The capacity to respond to temperature fluctuations is critical for microorganisms to survive within mammalian hosts, and temperature modulates virulence traits of diverse pathogens. One key temperature-dependent virulence trait of the fungal pathogen Candida albicans is its ability to transition from yeast to filamentous growth, which is induced by environmental cues at host physiological temperature. A key regulator of temperature-dependent morphogenesis is the molecular chaperone Hsp90, which has complex functional relationships with the transcription factor Hsf1. Although Hsf1 controls global transcriptional remodeling in response to heat shock, its impact on morphogenesis remains unknown. Here, we establish an intriguing paradigm whereby overexpression or depletion of C. albicans HSF1 induces morphogenesis in the absence of external cues. HSF1 depletion compromises Hsp90 function, thereby driving filamentation.
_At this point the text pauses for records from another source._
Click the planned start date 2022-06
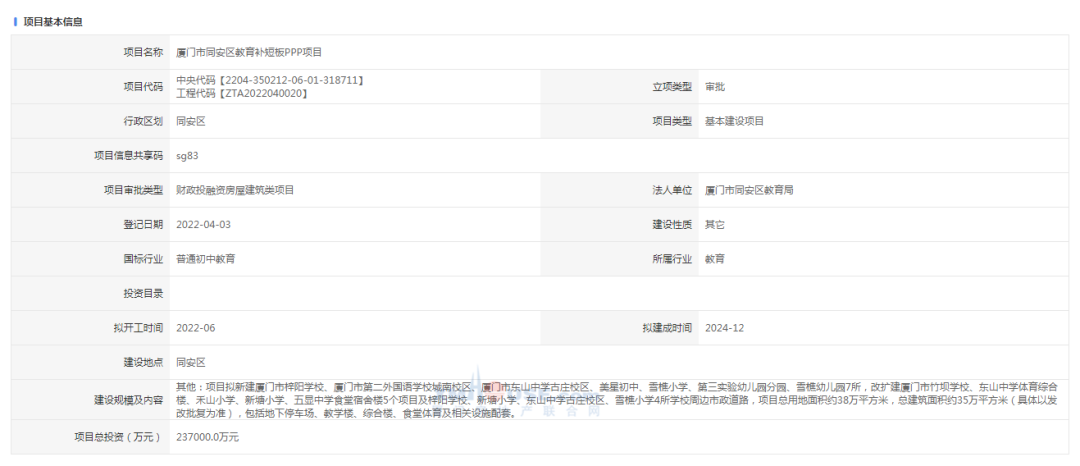pos(195,328)
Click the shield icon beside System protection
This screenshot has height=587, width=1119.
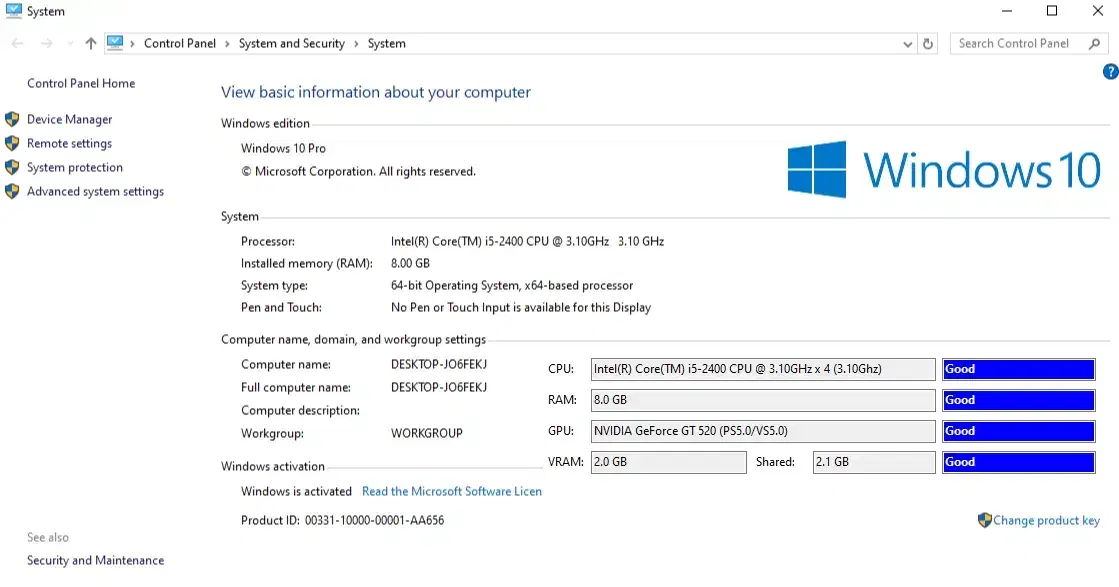tap(12, 167)
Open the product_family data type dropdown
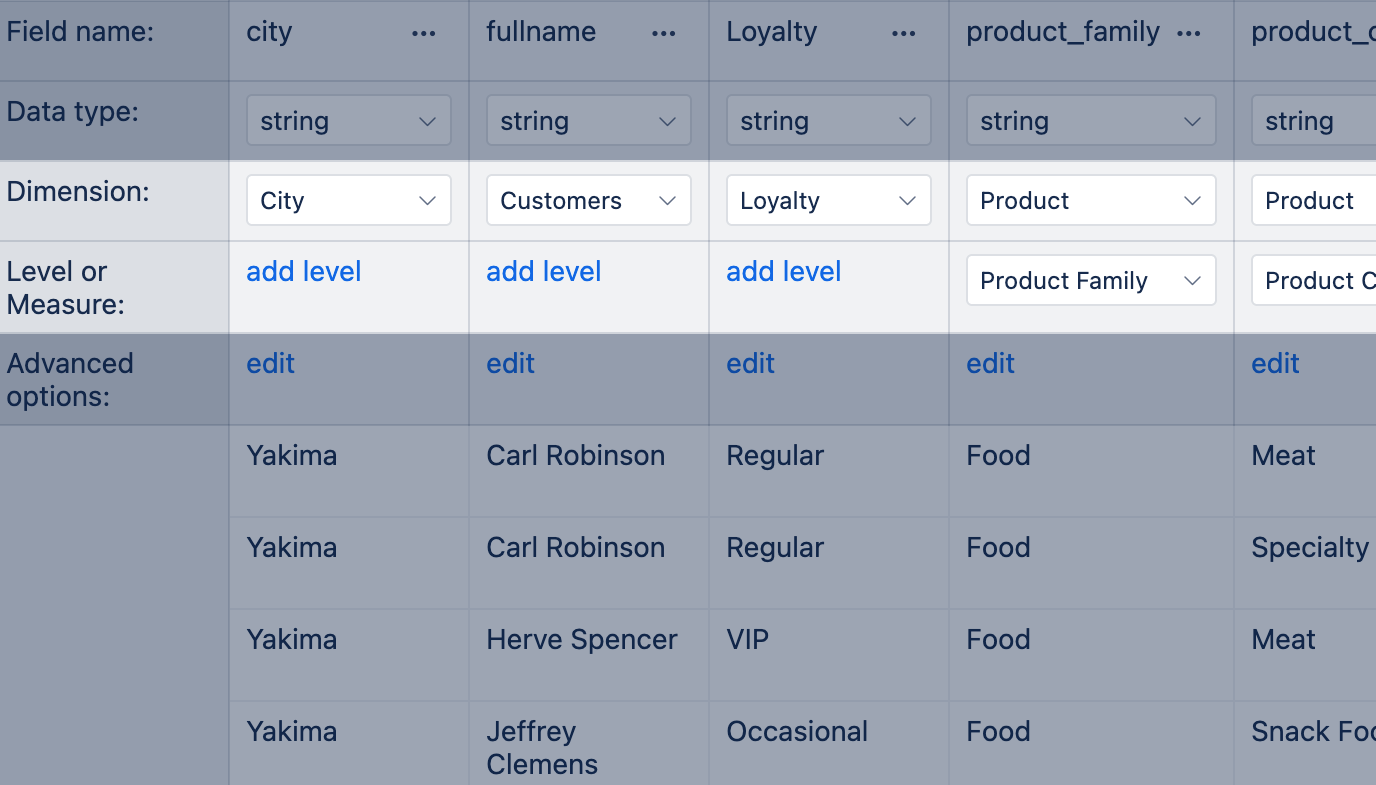The width and height of the screenshot is (1376, 785). [1091, 121]
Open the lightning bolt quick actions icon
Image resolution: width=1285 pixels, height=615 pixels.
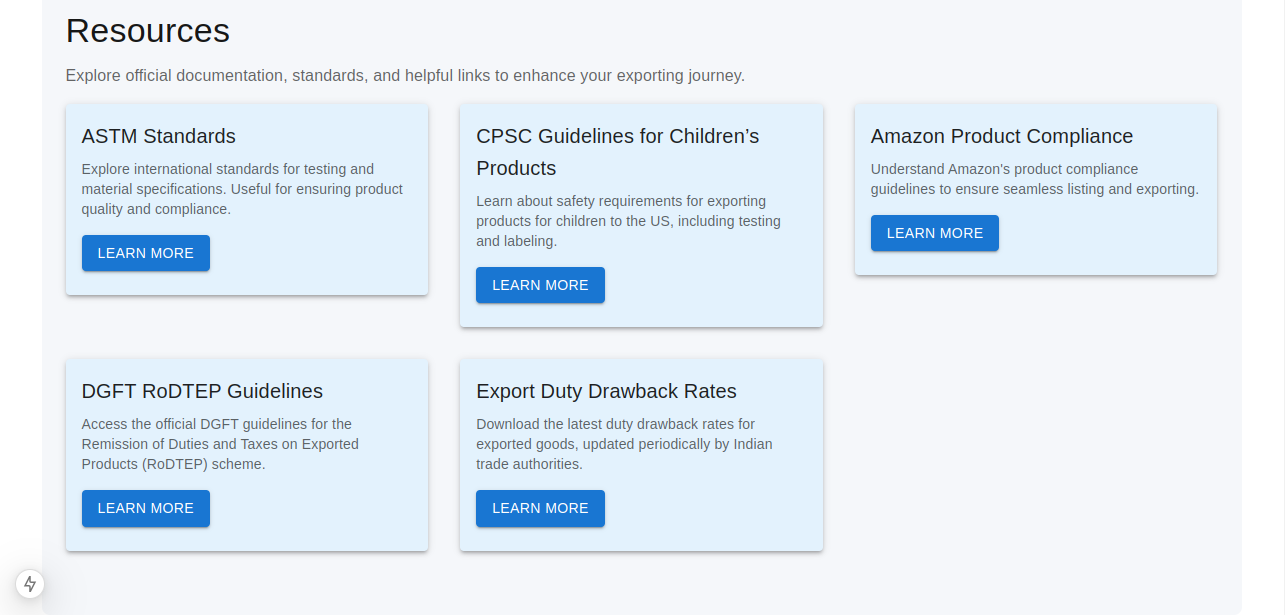[30, 584]
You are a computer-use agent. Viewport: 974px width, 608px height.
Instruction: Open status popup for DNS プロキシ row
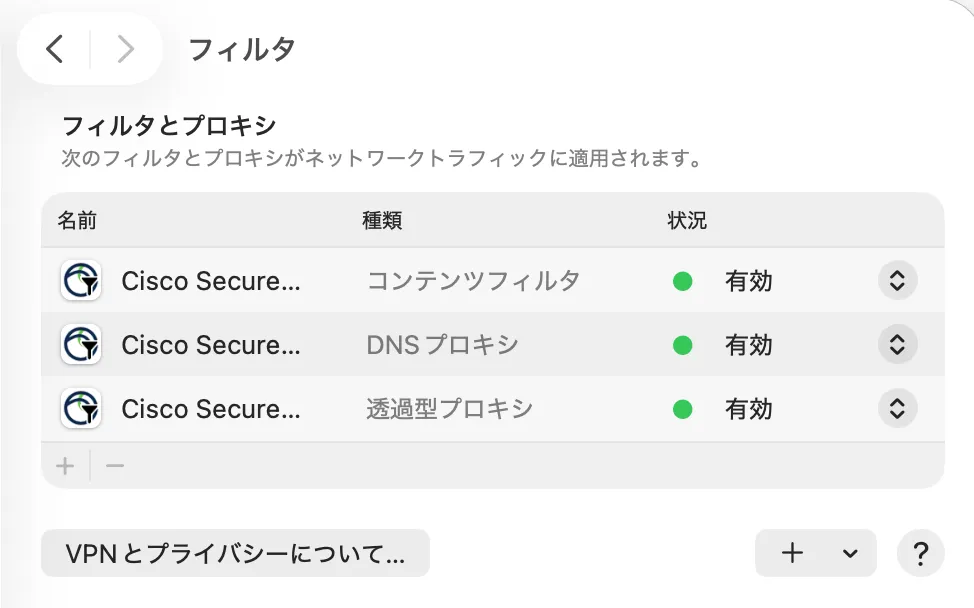pos(897,345)
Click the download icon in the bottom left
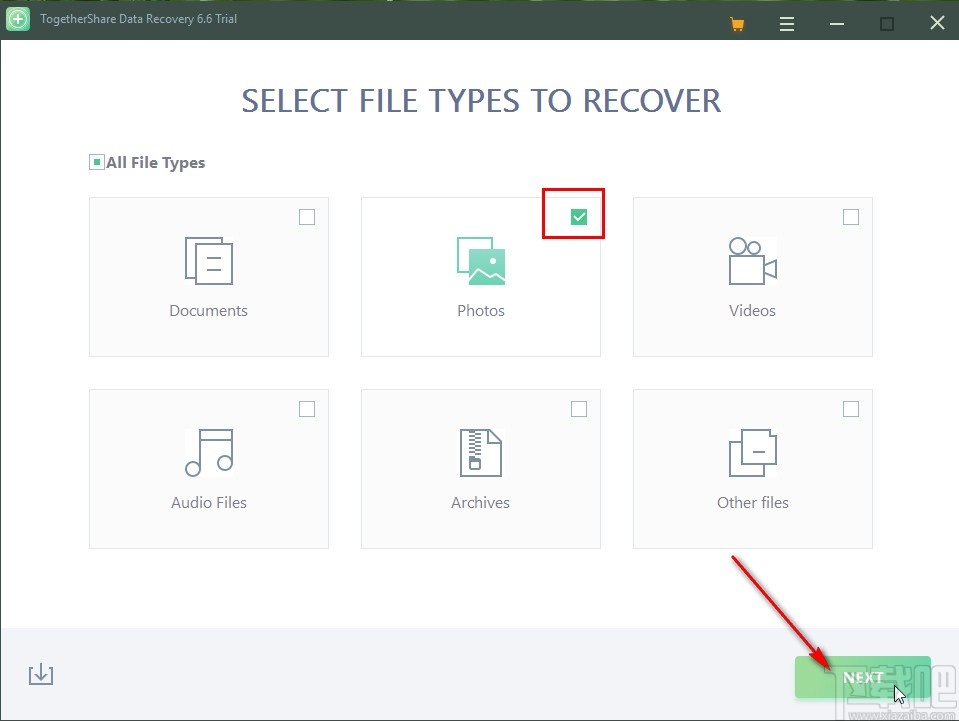 tap(40, 674)
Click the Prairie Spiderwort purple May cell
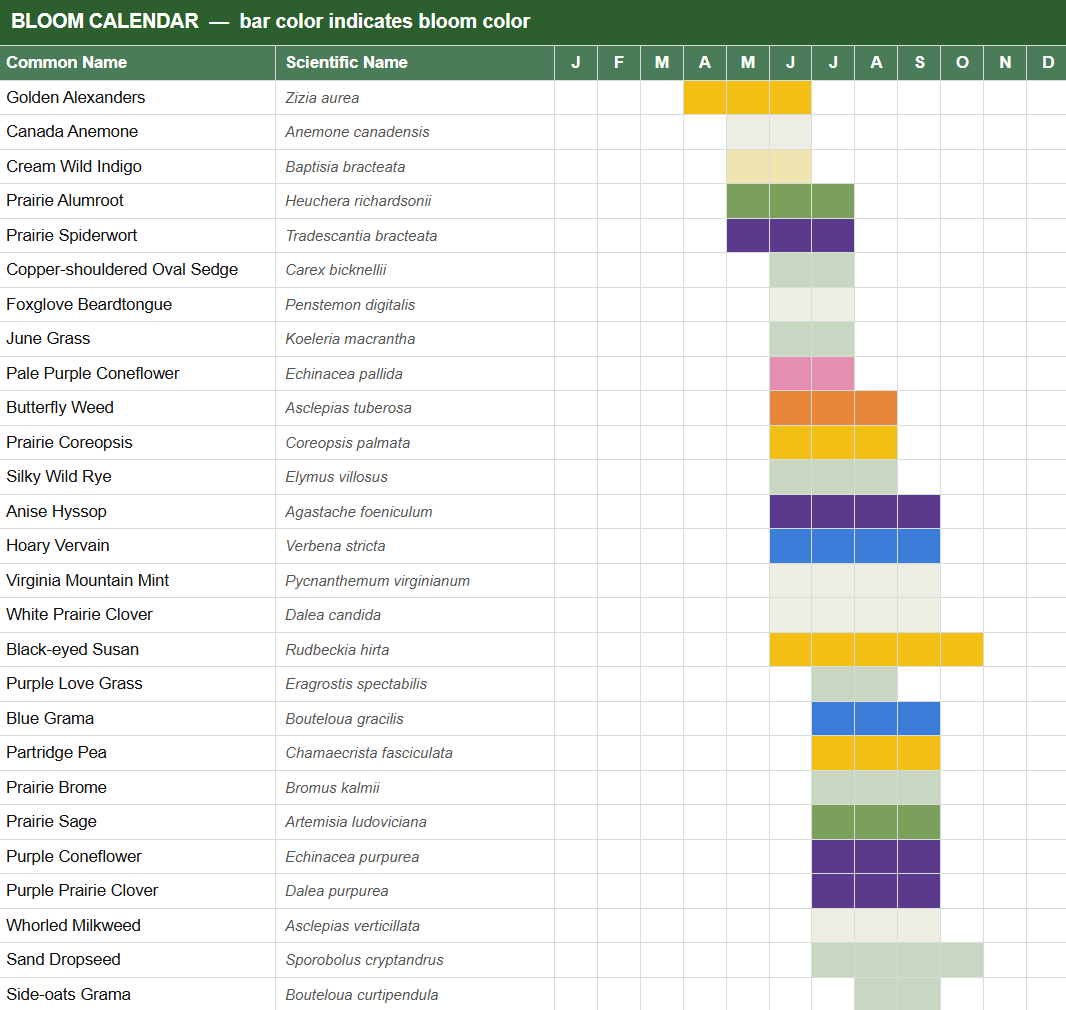 [x=748, y=235]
HSF1 overexpression does not impact Hsp90 function, but rather induces a dose-dependent expansion of Hsf1 direct targets that drives overexpression of positive regulators of filamentation, including Brg1 and Ume6, thereby bypassing the requirement for elevated temperature during morphogenesis. This work provides new insight into Hsf1-mediated environmentally contingent transcriptional control, implicates Hsf1 in regulation of a key virulence trait, and highlights fascinating biology whereby either overexpression or depletion of a single cellular regulator induces a profound developmental transition.